• _RECORDS SUPPLIED_
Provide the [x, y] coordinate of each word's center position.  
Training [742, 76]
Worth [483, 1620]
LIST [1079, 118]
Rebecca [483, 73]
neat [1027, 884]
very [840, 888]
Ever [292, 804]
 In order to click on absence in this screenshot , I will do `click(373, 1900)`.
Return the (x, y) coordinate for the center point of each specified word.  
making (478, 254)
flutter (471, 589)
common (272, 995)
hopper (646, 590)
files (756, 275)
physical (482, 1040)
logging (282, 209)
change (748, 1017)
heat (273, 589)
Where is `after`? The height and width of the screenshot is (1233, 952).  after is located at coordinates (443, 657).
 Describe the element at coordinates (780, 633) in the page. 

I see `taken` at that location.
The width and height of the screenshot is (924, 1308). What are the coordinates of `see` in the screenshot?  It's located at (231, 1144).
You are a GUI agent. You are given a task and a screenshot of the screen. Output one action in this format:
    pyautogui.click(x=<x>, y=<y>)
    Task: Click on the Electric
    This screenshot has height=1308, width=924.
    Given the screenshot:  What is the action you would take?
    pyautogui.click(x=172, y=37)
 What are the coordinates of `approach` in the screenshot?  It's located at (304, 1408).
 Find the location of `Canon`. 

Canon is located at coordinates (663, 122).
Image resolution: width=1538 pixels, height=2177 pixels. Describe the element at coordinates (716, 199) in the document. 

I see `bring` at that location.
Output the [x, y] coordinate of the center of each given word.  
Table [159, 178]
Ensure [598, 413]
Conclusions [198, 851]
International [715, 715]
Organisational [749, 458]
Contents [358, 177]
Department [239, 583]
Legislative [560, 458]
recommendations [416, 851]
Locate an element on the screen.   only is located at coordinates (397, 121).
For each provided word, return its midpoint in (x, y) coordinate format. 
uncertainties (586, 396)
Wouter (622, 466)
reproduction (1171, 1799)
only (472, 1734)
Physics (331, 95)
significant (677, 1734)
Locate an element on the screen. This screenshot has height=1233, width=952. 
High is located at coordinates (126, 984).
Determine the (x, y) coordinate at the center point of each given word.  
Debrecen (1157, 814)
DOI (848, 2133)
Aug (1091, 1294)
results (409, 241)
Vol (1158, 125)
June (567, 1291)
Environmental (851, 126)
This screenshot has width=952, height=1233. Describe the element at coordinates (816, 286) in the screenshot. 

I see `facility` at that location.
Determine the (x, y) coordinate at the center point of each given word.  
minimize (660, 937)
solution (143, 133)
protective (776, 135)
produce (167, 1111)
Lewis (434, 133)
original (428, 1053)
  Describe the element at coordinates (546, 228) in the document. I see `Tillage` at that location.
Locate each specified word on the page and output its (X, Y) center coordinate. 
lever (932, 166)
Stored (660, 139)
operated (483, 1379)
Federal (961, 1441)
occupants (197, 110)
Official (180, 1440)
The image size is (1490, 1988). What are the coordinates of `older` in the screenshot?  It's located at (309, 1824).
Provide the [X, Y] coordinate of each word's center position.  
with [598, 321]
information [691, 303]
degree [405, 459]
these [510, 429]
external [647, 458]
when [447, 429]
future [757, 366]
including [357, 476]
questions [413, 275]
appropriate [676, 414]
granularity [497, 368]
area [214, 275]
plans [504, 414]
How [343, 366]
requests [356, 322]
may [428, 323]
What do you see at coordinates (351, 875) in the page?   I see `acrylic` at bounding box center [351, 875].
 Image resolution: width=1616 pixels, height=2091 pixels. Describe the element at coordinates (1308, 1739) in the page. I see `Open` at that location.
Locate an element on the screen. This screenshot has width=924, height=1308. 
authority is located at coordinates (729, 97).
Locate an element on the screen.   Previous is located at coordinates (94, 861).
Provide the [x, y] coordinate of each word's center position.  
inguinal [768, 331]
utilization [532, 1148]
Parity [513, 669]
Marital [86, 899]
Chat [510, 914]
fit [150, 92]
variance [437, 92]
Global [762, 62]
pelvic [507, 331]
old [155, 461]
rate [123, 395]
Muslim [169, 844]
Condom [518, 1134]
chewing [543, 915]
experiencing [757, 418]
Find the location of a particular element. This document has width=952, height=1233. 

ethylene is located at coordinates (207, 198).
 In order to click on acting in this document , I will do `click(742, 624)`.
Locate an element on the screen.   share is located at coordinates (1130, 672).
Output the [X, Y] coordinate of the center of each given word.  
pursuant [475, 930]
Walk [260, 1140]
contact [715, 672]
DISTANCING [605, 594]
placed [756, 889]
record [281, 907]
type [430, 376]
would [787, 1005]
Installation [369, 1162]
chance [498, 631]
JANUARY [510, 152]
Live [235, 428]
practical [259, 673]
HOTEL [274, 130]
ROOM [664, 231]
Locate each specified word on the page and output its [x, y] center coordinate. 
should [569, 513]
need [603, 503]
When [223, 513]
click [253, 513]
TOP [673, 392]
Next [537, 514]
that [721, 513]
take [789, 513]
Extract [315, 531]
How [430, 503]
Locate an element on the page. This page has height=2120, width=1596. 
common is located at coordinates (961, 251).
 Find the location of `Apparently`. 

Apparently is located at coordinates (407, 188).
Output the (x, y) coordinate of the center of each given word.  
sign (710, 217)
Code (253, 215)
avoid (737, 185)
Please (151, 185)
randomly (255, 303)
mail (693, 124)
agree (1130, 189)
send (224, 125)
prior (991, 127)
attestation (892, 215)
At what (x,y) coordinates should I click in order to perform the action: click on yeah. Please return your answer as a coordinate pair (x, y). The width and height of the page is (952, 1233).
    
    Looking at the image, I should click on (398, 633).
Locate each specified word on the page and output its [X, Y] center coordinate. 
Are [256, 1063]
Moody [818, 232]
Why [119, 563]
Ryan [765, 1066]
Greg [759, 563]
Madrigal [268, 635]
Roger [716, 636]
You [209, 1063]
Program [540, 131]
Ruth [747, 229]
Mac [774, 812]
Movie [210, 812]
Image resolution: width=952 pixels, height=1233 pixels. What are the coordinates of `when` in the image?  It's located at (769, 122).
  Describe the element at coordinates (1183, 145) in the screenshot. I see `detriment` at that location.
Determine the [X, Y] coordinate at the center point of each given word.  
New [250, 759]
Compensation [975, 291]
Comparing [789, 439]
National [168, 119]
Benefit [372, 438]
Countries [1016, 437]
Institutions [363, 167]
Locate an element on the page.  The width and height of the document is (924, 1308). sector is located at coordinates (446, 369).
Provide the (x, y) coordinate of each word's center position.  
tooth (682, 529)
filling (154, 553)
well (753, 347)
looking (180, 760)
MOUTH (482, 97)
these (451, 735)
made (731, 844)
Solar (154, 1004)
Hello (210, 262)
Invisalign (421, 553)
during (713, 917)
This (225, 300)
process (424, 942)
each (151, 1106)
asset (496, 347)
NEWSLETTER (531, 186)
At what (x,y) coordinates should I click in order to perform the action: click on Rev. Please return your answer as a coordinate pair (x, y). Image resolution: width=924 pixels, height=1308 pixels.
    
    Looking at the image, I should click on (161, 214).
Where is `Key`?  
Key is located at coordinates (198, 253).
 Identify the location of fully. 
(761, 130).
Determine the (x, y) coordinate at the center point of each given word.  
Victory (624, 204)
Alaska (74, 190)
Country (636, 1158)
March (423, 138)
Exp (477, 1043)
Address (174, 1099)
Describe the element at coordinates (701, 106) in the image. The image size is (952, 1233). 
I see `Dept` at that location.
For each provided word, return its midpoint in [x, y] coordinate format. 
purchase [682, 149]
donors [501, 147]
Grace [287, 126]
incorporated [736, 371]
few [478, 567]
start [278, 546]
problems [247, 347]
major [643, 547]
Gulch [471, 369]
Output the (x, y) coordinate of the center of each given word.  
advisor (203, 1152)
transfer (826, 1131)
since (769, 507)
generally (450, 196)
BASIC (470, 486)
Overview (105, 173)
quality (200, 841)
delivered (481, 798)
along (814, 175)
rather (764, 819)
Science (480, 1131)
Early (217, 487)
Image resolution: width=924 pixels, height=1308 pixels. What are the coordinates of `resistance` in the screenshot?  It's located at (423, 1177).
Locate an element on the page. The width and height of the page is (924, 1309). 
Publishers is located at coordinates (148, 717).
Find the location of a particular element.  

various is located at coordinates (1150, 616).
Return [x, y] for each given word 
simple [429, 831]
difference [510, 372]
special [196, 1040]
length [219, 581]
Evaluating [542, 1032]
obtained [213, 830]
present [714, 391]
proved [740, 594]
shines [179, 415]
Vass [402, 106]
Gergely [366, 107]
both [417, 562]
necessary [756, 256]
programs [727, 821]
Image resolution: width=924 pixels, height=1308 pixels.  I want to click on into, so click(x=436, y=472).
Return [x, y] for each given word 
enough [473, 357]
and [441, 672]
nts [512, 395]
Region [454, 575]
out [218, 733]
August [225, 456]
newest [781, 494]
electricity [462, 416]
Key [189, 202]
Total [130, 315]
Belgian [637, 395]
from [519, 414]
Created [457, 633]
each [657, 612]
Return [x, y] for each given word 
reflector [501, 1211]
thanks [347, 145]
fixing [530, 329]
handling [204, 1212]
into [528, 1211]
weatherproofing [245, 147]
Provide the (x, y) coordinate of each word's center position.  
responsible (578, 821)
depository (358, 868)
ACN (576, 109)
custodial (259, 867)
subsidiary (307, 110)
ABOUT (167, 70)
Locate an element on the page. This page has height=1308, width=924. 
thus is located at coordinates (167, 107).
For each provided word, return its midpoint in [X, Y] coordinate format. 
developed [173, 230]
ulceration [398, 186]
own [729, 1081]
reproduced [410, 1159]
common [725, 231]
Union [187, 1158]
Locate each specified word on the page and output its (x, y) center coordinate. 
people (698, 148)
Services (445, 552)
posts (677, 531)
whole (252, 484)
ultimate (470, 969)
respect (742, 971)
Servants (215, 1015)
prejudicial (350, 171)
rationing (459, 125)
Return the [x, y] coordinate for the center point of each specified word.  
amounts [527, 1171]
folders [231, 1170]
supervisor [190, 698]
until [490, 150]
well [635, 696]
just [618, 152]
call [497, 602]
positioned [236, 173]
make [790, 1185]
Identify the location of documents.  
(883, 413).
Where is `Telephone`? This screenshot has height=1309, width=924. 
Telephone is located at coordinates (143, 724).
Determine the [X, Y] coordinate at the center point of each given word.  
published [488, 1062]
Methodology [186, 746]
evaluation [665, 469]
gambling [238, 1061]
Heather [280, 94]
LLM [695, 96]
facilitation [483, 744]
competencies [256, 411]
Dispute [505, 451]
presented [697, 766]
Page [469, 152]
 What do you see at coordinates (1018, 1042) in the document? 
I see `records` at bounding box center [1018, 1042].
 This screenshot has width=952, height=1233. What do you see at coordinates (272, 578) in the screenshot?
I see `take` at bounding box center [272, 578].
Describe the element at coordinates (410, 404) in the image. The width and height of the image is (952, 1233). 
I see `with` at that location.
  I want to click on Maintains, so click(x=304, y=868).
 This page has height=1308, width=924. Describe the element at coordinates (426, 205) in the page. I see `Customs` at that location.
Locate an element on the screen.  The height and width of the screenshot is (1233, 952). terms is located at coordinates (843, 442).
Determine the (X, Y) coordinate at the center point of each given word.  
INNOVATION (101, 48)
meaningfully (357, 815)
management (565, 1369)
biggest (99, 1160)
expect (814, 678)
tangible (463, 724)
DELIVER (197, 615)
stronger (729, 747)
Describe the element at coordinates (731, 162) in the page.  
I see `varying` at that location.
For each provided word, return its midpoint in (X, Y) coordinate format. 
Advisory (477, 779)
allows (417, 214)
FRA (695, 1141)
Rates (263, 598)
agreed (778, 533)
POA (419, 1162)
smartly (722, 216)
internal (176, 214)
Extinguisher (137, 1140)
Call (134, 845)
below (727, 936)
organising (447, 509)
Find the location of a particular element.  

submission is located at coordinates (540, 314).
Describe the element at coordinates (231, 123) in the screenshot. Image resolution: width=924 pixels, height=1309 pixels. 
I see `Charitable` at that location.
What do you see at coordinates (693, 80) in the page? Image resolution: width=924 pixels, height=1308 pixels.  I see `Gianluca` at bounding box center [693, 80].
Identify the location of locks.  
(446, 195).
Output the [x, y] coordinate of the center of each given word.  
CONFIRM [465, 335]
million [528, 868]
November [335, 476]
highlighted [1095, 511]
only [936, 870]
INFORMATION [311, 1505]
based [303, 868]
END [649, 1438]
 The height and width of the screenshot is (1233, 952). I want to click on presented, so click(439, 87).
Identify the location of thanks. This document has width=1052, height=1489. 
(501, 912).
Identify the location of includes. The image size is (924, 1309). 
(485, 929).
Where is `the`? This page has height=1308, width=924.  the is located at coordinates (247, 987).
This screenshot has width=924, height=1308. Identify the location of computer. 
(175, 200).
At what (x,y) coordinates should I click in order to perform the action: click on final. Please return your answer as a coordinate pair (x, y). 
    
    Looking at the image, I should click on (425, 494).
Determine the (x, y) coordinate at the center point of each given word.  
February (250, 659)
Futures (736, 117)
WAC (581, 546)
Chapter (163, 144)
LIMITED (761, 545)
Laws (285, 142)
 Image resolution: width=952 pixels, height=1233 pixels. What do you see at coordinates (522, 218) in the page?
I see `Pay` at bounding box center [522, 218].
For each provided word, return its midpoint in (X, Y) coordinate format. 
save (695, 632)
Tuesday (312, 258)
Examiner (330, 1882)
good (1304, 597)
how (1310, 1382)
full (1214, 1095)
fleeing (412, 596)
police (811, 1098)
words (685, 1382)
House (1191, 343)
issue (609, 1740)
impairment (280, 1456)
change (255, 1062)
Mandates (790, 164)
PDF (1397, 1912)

• _TASK_
Update the stretch from the start of the records through the line containing "physical (482, 1040)" by replacing "screenshot" with "image", leaving everything else unchanged.

• _TASK ANSWER_
Provide the [x, y] coordinate of each word's center position.  
Training [742, 76]
Worth [483, 1620]
LIST [1079, 118]
Rebecca [483, 73]
neat [1027, 884]
very [840, 888]
Ever [292, 804]
 In order to click on absence in this image , I will do `click(373, 1900)`.
Return the (x, y) coordinate for the center point of each specified word.  
making (478, 254)
flutter (471, 589)
common (272, 995)
hopper (646, 590)
files (756, 275)
physical (482, 1040)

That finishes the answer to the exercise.